Ce texte est une méditation. Un homme blessé par l’attentat est en convalescence dans une chambre d’Ostende, ville où Jean-Philippe Toussaint a souvent écrit ses romans. Réduit à l’immobilité, il n’a comme horizon qu’une fenêtre donnant sur la plage et par laquelle il peut voir le jeu de l’eau, du vent et de la lumière, soit ce qui est à l’origine même de la vie.
Sa fenêtre est un tableau sans cesse changeant, une métaphore aussi de la littérature ouvrant sur le monde. "Mon esprit a pris le large et, porté par le vent et les embruns, entraîné par le grand air et le sable qui fuit en rampant sur la plage les jours de tempête, je parviens à m’abstraire de la réalité où je suis encalminé depuis des mois.
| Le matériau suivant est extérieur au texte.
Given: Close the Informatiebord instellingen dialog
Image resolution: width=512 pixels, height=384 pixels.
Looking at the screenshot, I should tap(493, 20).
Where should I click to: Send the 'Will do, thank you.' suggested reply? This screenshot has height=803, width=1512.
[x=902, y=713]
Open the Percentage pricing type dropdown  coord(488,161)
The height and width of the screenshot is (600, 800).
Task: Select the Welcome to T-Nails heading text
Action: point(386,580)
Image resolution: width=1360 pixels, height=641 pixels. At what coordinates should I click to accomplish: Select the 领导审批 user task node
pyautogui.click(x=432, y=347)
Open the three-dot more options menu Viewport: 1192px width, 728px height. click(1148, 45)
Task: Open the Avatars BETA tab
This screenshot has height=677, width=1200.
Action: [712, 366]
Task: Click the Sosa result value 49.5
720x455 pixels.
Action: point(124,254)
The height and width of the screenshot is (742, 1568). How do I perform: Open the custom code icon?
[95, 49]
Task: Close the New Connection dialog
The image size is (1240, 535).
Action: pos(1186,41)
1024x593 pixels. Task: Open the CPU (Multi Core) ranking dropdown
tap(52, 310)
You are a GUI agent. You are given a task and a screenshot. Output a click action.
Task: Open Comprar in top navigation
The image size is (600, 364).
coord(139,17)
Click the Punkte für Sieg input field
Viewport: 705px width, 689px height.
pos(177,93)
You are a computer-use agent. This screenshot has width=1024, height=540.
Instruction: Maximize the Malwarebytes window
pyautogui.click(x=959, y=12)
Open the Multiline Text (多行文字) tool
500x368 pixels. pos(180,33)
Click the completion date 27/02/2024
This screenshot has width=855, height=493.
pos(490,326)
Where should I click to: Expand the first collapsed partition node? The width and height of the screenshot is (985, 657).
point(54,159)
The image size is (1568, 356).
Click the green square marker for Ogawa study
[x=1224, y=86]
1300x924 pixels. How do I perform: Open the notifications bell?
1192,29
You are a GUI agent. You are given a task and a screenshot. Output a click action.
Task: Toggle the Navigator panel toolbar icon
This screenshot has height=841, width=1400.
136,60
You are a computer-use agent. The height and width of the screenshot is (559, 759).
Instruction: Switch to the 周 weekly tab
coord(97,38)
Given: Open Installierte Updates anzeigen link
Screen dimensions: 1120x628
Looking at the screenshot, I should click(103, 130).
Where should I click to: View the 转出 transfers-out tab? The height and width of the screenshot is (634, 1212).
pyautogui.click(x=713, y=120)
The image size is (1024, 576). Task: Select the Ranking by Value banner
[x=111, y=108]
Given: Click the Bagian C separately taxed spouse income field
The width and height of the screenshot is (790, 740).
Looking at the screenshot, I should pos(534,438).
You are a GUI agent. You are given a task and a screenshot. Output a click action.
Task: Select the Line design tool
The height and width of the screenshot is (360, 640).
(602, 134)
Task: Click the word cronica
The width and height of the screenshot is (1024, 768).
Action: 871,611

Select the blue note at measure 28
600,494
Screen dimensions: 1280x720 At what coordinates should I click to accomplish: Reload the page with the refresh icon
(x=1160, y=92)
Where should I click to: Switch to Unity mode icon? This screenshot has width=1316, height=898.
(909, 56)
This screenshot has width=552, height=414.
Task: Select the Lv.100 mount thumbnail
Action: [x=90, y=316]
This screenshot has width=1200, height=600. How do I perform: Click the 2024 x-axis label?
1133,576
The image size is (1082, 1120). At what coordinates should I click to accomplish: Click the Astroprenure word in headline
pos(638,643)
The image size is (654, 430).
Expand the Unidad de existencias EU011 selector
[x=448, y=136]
Je me remets alors à construire des paysages asiatiques, des villes japonaises."
Une ouverture sur le monde
Toute peinture, tout roman est de même une ouverture sur le monde pour s’abstraire de la réalité apparente.
Même l’épais brouillard qui parfois s’abat sur Ostende devient l’image du monde extérieur qui se présente "comme une vaste étendue informe et cotonneuse dans laquelle je jette des coups de projecteur pour essayer de retrouver mes souvenirs."
Mais cet effort est vain, "mon passé disparu est comme un de ces rêves qu’on vient de faire et dont on ne se souvient plus au réveil. Le rêve oublié est là, à portée de main, mais il nous reste inaccessible."
Cette fenêtre sur le monde va peu à peu disparaître car on construit des étages au-dessus du casino d’Ostende, bouchant la vue de son appartement.
Le paysage a disparu, et la mort est dès lors là, à moins qu’elle n’avait déjà surgi le jour de l’attentat.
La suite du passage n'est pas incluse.